─── Given data
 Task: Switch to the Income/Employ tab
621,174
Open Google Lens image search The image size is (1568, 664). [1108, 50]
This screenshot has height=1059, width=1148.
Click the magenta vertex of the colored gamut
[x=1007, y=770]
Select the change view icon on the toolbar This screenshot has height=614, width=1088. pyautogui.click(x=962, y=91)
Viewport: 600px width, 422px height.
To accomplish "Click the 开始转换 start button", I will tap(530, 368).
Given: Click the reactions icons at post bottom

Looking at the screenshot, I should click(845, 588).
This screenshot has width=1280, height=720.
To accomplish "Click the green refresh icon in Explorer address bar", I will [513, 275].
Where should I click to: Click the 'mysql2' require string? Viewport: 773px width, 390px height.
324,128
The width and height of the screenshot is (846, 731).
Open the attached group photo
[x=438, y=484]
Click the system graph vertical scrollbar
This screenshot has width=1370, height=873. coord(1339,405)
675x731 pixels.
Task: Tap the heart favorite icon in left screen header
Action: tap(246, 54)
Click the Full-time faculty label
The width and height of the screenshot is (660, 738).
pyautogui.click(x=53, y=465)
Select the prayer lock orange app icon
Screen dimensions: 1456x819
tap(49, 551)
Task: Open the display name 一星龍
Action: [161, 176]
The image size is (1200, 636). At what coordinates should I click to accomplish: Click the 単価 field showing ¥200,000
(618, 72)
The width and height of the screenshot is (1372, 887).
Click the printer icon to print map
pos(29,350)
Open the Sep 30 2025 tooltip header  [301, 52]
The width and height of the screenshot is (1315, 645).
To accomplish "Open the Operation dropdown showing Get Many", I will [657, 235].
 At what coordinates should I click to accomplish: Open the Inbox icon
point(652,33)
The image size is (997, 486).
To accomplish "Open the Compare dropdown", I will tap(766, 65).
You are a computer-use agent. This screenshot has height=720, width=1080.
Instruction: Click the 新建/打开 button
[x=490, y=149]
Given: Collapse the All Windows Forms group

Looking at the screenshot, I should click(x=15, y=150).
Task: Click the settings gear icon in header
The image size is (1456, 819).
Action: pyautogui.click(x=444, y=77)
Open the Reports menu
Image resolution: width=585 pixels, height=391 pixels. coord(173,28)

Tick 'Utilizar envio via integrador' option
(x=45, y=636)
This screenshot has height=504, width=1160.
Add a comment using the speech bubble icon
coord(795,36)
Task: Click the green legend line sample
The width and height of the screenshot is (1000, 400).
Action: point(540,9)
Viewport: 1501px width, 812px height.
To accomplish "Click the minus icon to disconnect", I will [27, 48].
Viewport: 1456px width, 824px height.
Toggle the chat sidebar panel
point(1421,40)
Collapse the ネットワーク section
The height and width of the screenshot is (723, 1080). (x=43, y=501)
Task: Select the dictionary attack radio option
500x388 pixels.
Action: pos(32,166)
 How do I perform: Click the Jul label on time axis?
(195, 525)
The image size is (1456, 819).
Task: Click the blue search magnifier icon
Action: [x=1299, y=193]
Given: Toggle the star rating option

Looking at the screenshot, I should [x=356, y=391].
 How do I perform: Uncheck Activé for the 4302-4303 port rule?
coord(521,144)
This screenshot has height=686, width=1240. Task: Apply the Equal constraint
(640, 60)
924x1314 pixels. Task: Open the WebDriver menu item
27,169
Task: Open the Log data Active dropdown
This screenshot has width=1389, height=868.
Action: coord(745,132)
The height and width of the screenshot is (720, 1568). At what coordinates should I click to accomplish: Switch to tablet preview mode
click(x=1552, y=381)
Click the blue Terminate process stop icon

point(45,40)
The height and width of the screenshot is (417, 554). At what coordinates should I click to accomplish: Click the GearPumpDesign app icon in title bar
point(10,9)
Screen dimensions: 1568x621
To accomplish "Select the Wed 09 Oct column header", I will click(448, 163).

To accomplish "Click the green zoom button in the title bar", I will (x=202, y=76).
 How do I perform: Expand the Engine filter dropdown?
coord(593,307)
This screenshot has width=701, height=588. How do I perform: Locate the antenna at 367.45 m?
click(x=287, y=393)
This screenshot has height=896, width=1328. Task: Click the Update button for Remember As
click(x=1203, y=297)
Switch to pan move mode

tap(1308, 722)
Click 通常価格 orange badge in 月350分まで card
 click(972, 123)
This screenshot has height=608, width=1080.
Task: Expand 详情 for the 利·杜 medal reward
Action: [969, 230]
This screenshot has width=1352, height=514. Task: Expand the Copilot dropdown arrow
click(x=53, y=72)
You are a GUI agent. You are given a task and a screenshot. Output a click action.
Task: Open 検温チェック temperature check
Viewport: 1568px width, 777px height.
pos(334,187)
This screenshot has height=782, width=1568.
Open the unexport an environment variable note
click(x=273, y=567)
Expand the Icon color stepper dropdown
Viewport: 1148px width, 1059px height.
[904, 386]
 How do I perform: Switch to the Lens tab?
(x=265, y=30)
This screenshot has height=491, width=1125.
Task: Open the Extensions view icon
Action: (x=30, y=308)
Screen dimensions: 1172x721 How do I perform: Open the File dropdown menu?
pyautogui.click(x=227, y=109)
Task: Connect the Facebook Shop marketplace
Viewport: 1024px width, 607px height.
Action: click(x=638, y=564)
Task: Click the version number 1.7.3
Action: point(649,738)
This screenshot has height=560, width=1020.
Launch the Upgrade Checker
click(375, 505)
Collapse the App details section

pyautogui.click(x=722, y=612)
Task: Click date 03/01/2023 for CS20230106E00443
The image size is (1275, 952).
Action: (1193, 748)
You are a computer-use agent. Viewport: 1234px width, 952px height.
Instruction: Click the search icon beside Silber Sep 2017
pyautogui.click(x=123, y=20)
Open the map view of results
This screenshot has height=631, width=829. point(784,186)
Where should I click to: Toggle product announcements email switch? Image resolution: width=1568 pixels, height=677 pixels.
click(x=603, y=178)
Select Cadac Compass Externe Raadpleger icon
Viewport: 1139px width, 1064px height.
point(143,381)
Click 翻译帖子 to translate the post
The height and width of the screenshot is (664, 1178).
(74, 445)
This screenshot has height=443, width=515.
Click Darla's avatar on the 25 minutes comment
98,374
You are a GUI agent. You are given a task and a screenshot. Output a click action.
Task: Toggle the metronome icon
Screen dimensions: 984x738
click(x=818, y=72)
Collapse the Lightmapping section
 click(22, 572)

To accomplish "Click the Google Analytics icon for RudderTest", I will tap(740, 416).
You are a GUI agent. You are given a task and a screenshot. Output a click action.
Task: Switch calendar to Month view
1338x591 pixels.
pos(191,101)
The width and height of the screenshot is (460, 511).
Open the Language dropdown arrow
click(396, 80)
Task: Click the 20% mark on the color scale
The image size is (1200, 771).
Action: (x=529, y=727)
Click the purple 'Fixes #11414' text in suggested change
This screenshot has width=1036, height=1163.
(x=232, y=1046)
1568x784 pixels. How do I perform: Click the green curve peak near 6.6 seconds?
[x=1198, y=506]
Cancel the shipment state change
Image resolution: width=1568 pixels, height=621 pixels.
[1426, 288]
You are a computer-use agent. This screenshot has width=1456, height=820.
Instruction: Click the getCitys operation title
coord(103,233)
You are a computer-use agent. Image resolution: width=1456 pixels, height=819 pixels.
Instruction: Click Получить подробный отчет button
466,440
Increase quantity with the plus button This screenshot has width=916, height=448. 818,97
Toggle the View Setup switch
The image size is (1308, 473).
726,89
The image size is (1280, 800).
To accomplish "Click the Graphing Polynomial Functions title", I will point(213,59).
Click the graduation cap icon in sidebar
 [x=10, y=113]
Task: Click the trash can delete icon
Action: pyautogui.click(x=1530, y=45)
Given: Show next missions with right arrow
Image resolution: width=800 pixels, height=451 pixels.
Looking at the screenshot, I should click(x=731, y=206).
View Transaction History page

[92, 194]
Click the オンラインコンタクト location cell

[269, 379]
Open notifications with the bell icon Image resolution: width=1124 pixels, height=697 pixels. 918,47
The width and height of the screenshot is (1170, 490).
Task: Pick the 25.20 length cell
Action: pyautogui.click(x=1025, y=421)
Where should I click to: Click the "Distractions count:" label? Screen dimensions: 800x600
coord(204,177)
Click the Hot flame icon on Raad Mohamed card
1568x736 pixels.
──────
Stated problem →
Gather every line in the records above that contains the string "Lens", and copy each one out.

Answer for the task →
Open Google Lens image search The image size is (1568, 664). [1108, 50]
 How do I perform: Switch to the Lens tab?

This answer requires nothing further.